Records for this task:
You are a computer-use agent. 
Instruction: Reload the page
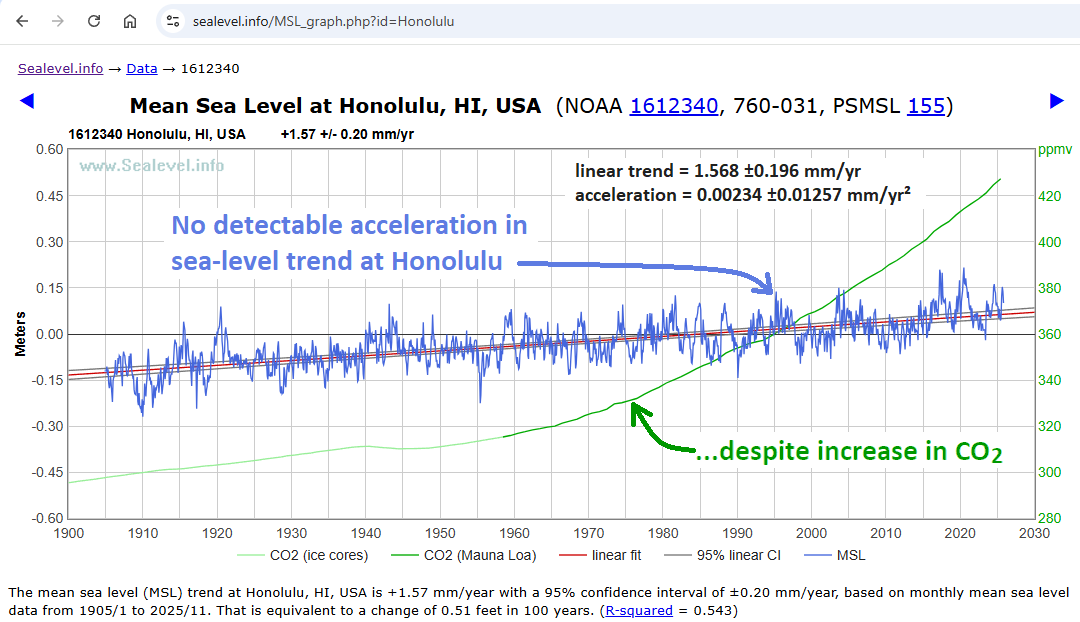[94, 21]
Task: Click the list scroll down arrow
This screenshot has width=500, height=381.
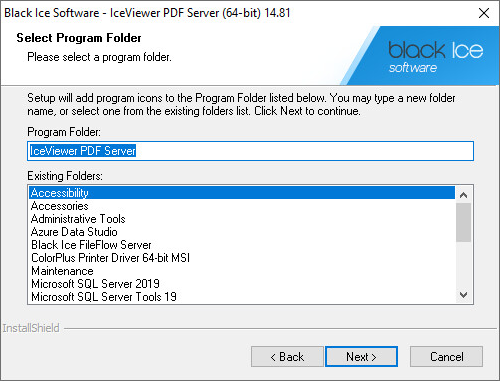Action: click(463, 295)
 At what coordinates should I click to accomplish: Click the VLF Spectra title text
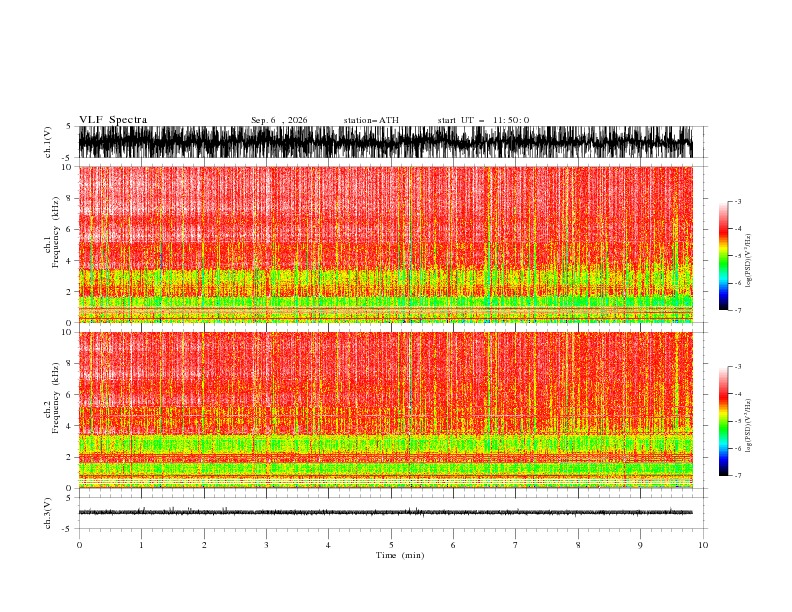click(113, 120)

==

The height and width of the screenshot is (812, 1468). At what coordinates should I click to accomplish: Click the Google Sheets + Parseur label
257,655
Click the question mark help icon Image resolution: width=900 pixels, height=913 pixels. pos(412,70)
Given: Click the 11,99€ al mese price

What is expected:
Every line above from the line with "The height and" to the line with "Given: Click the 11,99€ al mese price", both included, must be reproduced exactly, and no other line may appear.

Task answer:
The height and width of the screenshot is (812, 1468). At what coordinates should I click to accomplish: Click the Google Sheets + Parseur label
257,655
Click the question mark help icon Image resolution: width=900 pixels, height=913 pixels. pos(412,70)
Given: Click the 11,99€ al mese price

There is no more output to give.